**TASK OBJECTIVE**
Put the listing lines into a JSON list of strings, one string per line and no blank lines, starting with the line that contains "Set font size to large (大)" and going on through the line that contains "Action: (x=1795, y=28)".

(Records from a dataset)
◆ ◆ ◆ ◆ ◆ ◆ ◆

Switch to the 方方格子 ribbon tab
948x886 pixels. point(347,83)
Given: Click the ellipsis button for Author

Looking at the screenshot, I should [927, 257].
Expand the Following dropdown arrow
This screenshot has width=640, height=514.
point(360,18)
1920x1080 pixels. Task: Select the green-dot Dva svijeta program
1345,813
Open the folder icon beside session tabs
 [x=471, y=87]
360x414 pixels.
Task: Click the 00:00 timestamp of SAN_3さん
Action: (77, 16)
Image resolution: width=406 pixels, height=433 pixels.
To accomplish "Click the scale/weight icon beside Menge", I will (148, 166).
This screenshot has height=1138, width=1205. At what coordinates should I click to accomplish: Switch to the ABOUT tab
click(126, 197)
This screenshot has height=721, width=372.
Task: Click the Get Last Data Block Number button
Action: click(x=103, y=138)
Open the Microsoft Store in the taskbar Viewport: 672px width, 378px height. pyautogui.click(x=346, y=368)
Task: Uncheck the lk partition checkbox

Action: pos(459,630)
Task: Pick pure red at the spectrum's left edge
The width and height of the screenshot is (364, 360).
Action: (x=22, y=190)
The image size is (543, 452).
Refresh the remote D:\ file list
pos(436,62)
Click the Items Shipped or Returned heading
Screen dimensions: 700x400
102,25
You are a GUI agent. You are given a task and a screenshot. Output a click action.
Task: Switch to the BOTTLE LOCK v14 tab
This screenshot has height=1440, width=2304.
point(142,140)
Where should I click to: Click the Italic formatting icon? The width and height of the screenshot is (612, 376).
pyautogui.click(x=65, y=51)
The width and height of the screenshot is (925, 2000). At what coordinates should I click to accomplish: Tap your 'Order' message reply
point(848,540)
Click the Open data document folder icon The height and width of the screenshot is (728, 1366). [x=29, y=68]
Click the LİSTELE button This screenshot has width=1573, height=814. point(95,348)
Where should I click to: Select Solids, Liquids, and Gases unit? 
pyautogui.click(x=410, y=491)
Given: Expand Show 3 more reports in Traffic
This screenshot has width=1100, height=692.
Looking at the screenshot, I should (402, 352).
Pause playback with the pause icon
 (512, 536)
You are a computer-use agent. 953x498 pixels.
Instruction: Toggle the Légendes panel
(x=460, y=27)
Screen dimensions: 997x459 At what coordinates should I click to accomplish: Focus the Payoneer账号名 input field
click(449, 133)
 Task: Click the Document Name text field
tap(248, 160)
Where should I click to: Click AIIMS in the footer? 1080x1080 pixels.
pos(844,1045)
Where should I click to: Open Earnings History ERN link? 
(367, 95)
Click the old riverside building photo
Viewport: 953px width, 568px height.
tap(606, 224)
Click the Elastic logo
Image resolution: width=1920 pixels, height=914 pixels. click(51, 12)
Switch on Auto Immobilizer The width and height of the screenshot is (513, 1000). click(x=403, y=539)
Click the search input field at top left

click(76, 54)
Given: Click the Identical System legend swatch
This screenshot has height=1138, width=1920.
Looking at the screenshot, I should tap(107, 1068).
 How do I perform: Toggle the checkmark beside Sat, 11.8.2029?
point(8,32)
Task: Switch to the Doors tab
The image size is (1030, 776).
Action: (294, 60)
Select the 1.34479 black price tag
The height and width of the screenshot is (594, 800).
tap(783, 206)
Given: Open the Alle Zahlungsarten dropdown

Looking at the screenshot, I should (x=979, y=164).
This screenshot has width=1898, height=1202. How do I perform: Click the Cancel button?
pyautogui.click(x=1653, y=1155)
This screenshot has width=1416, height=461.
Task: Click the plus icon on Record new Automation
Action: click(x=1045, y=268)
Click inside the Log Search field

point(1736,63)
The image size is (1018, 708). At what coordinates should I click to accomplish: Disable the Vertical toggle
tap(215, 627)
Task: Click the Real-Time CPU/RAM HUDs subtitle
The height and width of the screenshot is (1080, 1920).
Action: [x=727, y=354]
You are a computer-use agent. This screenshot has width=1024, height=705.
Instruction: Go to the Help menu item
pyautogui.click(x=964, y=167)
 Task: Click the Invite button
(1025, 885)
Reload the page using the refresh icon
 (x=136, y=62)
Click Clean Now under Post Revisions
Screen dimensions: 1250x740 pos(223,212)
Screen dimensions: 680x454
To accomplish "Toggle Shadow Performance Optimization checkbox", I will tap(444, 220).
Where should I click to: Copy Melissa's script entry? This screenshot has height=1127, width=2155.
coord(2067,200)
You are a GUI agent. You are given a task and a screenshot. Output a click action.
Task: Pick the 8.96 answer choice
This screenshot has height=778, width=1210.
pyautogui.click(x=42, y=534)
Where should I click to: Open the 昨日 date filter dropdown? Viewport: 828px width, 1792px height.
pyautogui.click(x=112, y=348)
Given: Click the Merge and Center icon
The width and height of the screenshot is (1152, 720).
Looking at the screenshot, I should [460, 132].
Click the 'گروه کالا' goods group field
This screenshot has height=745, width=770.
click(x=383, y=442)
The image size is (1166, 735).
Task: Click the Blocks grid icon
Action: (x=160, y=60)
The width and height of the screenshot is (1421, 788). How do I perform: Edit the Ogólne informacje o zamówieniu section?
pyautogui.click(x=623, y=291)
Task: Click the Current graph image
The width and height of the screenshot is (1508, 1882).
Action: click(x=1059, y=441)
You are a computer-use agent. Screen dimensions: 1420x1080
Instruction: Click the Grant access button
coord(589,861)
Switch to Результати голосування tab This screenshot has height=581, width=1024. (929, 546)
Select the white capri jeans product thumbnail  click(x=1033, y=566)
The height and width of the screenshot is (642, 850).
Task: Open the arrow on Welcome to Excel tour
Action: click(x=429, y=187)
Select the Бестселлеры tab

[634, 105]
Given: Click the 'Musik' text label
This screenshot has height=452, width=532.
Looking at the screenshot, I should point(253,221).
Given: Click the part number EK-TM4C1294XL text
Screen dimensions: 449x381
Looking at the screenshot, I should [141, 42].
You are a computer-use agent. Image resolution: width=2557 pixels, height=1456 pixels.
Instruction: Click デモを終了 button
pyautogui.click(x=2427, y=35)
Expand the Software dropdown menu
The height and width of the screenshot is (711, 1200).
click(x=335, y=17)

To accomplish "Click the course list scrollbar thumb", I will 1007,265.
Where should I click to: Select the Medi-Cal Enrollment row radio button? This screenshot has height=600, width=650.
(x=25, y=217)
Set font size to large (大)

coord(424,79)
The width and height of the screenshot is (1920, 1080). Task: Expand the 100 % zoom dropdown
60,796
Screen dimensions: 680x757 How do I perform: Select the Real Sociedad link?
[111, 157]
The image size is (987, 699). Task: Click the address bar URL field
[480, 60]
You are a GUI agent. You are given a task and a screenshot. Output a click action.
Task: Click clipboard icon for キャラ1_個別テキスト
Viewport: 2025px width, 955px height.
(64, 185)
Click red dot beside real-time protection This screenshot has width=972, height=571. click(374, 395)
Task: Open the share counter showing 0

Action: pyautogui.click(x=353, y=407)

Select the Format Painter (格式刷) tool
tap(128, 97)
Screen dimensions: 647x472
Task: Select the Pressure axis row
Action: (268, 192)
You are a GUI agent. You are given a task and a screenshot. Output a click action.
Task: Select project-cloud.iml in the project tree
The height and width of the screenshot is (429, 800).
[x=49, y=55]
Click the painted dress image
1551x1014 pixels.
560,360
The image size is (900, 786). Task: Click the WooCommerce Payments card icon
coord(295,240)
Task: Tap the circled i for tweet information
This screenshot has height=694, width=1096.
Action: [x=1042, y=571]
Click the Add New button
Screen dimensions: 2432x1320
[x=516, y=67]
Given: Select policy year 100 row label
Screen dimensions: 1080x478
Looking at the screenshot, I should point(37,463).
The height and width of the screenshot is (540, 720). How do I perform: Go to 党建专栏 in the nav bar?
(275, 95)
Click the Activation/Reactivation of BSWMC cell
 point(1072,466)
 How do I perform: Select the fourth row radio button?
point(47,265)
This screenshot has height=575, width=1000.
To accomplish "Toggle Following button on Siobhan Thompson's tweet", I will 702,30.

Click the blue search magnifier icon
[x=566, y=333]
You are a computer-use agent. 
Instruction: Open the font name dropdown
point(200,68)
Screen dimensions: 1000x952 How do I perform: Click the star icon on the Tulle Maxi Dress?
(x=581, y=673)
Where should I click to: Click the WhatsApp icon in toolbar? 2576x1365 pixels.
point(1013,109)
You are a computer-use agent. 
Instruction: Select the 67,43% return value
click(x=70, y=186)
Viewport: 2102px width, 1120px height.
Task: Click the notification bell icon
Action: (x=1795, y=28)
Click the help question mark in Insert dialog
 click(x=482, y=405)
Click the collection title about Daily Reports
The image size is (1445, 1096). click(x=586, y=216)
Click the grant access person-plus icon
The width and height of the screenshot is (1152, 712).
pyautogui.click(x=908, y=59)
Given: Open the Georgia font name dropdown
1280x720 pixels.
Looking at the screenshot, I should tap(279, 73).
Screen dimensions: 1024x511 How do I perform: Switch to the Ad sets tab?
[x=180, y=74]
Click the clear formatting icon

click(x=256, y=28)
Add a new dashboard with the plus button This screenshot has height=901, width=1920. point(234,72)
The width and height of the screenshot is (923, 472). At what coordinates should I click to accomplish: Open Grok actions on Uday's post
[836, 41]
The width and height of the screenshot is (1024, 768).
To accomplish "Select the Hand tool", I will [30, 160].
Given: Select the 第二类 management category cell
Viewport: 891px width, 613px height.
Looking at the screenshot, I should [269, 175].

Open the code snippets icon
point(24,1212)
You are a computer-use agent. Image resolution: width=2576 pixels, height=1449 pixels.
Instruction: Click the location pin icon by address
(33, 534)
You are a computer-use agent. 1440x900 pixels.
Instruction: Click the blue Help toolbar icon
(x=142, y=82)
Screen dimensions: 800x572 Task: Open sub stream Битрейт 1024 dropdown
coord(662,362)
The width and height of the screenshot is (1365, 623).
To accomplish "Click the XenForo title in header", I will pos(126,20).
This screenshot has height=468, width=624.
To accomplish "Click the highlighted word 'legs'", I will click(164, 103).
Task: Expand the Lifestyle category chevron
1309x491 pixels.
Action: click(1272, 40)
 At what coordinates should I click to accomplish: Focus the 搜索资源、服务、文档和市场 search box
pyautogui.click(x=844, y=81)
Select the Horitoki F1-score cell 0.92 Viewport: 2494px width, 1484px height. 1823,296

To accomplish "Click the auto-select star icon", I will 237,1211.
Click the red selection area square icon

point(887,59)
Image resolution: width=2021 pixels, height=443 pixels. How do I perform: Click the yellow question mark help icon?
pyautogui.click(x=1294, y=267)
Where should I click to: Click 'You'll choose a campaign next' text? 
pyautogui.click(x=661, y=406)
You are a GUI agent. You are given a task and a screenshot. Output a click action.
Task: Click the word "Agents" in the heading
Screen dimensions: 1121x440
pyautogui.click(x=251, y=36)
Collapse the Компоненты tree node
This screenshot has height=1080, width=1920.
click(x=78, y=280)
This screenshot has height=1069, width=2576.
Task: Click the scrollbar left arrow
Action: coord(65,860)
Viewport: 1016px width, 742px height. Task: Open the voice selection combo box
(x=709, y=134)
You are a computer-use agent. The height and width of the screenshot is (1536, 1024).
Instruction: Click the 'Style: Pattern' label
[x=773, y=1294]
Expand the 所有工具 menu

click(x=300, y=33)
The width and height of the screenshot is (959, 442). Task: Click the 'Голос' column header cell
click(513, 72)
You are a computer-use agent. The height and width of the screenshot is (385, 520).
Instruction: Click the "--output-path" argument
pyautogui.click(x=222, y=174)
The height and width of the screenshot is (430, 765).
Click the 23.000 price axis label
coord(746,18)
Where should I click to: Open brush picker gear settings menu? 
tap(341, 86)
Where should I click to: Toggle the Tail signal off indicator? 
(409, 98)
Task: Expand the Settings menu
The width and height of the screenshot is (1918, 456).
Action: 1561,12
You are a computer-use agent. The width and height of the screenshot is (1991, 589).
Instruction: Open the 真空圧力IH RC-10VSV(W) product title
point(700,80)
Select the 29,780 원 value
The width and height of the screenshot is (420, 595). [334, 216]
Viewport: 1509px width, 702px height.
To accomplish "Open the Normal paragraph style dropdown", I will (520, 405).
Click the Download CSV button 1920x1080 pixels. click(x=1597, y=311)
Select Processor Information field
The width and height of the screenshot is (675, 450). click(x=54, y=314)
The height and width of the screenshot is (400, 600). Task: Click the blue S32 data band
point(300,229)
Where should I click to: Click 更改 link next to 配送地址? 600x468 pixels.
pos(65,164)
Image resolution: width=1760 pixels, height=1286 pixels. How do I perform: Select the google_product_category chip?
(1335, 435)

◆ ◆ ◆ ◆ ◆ ◆ ◆

**OUTPUT**
[
  "Set font size to large (大)",
  "coord(424,79)",
  "The width and height of the screenshot is (1920, 1080). Task: Expand the 100 % zoom dropdown",
  "60,796",
  "Screen dimensions: 680x757 How do I perform: Select the Real Sociedad link?",
  "[111, 157]",
  "The image size is (987, 699). Task: Click the address bar URL field",
  "[480, 60]",
  "You are a GUI agent. You are given a task and a screenshot. Output a click action.",
  "Task: Click clipboard icon for キャラ1_個別テキスト",
  "Viewport: 2025px width, 955px height.",
  "(64, 185)",
  "Click red dot beside real-time protection This screenshot has width=972, height=571. click(374, 395)",
  "Task: Open the share counter showing 0",
  "Action: pyautogui.click(x=353, y=407)",
  "Select the Format Painter (格式刷) tool",
  "tap(128, 97)",
  "Screen dimensions: 647x472",
  "Task: Select the Pressure axis row",
  "Action: (268, 192)",
  "You are a GUI agent. You are given a task and a screenshot. Output a click action.",
  "Task: Select project-cloud.iml in the project tree",
  "The height and width of the screenshot is (429, 800).",
  "[x=49, y=55]",
  "Click the painted dress image",
  "1551x1014 pixels.",
  "560,360",
  "The image size is (900, 786). Task: Click the WooCommerce Payments card icon",
  "coord(295,240)",
  "Task: Tap the circled i for tweet information",
  "This screenshot has height=694, width=1096.",
  "Action: [x=1042, y=571]",
  "Click the Add New button",
  "Screen dimensions: 2432x1320",
  "[x=516, y=67]",
  "Given: Select policy year 100 row label",
  "Screen dimensions: 1080x478",
  "Looking at the screenshot, I should point(37,463).",
  "The height and width of the screenshot is (540, 720). How do I perform: Go to 党建专栏 in the nav bar?",
  "(275, 95)",
  "Click the Activation/Reactivation of BSWMC cell",
  " point(1072,466)",
  " How do I perform: Select the fourth row radio button?",
  "point(47,265)",
  "This screenshot has height=575, width=1000.",
  "To accomplish \"Toggle Following button on Siobhan Thompson's tweet\", I will 702,30.",
  "Click the blue search magnifier icon",
  "[x=566, y=333]",
  "You are a computer-use agent. ",
  "Instruction: Open the font name dropdown",
  "point(200,68)",
  "Screen dimensions: 1000x952 How do I perform: Click the star icon on the Tulle Maxi Dress?",
  "(x=581, y=673)",
  "Where should I click to: Click the WhatsApp icon in toolbar? 2576x1365 pixels.",
  "point(1013,109)",
  "You are a computer-use agent. ",
  "Instruction: Select the 67,43% return value",
  "click(x=70, y=186)",
  "Viewport: 2102px width, 1120px height.",
  "Task: Click the notification bell icon",
  "Action: (x=1795, y=28)"
]